* [TASK BRIEF] Where does the word "computer" occur in the data below? Copy each line that holds it.

* [EXTRACTED INFORMATION]

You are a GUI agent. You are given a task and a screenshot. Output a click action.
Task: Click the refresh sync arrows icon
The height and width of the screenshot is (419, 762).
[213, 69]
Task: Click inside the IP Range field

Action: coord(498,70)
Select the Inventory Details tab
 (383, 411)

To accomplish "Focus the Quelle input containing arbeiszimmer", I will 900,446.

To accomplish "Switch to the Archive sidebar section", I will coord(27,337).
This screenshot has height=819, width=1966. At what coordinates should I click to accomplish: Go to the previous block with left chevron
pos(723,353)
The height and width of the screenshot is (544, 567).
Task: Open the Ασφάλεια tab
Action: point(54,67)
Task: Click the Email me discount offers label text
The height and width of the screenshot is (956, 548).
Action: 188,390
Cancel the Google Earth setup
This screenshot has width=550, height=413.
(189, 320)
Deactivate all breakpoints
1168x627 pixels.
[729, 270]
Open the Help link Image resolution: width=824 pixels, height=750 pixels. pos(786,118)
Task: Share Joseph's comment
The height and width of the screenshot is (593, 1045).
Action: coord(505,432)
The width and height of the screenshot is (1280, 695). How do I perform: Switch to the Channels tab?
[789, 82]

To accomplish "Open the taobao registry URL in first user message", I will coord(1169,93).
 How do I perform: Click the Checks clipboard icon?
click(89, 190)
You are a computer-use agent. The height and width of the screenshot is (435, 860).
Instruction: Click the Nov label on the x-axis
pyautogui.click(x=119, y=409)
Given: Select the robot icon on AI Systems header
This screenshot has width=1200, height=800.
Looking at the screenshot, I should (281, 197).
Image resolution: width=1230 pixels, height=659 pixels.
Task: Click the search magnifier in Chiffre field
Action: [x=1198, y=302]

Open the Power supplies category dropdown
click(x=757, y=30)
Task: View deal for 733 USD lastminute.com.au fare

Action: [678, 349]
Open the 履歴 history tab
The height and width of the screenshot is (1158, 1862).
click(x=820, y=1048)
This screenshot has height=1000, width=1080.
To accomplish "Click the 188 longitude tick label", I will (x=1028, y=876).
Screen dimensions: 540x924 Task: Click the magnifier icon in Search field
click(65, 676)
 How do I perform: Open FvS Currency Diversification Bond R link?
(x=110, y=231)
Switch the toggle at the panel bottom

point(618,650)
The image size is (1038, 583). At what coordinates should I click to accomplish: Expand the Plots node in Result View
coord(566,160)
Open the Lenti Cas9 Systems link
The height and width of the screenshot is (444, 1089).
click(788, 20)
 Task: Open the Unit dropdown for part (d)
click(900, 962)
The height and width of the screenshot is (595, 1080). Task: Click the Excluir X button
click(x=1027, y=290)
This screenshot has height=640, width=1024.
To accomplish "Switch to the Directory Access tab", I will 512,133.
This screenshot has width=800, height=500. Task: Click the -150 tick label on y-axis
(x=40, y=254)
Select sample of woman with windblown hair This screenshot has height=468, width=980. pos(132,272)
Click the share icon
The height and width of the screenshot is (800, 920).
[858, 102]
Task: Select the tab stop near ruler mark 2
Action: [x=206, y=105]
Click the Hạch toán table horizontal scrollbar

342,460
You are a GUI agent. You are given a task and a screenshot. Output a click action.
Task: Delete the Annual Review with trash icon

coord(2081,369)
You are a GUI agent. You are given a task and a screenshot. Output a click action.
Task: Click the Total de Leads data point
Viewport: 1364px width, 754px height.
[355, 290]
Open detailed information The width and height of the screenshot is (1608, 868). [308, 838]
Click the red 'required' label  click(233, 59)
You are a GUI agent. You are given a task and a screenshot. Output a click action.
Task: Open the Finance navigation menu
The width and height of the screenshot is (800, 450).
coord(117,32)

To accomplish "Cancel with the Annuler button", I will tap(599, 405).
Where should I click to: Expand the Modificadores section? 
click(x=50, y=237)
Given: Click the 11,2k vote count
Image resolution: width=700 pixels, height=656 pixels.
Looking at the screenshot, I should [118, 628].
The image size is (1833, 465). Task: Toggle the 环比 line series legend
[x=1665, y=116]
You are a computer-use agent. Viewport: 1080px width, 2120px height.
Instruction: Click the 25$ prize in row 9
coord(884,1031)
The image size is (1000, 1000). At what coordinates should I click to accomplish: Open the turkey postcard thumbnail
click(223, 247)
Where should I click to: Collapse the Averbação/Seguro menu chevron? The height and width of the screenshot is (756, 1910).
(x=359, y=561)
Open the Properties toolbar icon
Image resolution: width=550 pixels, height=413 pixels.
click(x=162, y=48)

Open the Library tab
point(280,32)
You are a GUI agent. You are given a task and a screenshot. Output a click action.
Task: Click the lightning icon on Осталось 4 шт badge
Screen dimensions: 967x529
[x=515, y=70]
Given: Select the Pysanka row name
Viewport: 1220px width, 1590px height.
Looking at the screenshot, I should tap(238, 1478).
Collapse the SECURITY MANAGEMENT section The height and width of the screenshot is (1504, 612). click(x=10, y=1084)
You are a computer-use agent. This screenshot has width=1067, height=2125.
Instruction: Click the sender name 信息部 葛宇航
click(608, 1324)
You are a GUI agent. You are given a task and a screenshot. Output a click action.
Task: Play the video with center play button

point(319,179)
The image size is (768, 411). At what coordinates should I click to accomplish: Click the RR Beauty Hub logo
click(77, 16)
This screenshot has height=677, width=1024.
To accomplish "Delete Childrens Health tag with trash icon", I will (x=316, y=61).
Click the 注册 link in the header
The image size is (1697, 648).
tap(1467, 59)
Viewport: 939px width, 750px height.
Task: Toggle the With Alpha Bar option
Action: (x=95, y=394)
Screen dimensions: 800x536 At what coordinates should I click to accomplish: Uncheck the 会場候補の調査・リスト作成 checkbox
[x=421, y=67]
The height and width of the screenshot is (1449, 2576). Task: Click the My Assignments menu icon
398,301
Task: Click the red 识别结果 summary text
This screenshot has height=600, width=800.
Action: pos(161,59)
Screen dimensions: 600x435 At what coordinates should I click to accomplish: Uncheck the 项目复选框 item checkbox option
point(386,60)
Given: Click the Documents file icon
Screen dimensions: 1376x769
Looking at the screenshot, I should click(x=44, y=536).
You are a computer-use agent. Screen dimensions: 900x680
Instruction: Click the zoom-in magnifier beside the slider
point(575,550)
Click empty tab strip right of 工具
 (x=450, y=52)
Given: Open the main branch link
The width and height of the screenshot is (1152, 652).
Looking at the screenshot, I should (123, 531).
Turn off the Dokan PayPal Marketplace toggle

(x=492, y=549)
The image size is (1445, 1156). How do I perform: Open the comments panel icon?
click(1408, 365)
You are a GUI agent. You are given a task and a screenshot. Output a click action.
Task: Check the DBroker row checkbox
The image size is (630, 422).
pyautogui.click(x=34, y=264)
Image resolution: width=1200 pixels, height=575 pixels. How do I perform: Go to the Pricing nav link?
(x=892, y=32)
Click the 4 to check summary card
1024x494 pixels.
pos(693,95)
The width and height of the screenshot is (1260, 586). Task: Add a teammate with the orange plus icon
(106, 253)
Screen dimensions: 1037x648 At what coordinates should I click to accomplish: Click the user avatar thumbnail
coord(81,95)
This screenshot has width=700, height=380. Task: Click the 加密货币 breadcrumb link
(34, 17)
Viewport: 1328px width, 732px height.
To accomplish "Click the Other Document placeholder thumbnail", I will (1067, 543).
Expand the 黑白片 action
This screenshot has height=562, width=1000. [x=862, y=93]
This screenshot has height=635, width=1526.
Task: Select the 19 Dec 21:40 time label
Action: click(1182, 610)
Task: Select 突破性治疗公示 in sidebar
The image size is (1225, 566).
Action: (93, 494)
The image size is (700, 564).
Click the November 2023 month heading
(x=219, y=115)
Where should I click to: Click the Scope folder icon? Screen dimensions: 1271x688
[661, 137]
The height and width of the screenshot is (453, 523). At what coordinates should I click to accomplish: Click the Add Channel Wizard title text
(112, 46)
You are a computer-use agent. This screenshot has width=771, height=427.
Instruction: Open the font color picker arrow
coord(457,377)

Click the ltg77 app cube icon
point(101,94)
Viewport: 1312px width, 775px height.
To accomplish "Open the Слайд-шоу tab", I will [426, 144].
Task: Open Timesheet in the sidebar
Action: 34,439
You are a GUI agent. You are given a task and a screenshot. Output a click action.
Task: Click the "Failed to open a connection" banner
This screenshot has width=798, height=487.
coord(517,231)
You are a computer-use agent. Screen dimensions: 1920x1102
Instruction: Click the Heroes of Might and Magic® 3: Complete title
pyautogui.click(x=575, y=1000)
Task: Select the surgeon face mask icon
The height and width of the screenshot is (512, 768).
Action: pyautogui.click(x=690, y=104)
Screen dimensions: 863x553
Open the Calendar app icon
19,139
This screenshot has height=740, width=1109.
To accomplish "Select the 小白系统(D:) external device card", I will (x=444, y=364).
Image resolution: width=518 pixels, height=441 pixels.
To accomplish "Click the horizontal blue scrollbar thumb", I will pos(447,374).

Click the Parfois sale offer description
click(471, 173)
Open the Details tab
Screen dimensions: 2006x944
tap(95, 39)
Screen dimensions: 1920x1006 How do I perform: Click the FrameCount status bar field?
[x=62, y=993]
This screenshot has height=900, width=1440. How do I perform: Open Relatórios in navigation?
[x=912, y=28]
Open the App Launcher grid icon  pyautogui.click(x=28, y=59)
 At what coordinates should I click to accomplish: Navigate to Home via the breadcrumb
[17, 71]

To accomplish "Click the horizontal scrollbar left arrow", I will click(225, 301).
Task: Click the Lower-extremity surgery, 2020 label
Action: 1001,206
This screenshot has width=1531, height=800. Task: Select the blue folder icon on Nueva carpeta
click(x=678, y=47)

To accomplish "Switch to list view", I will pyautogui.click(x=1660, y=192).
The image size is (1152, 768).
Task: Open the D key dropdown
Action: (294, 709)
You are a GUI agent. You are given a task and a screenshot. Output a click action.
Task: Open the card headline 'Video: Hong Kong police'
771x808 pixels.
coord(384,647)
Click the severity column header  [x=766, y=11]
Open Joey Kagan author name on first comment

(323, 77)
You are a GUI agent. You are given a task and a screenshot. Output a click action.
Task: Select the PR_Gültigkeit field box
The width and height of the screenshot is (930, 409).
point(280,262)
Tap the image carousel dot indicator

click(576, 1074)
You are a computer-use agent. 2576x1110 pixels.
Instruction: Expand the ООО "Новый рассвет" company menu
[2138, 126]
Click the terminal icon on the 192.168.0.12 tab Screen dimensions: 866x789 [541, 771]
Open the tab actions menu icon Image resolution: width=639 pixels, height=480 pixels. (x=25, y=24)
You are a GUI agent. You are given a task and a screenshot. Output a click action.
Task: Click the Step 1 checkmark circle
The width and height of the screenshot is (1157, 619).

* [ANSWER BELOW]
You are a computer-use agent. The height and width of the screenshot is (435, 860).
You are a computer-use agent. Viewport: 1080px width, 2120px height.
You are a computer-use agent. This screenshot has width=1067, height=2125.
You are a computer-use agent. Screen dimensions: 900x680
You are a computer-use agent. This screenshot has width=771, height=427.
You are a computer-use agent. Screen dimensions: 1920x1102
You are a computer-use agent. 2576x1110 pixels.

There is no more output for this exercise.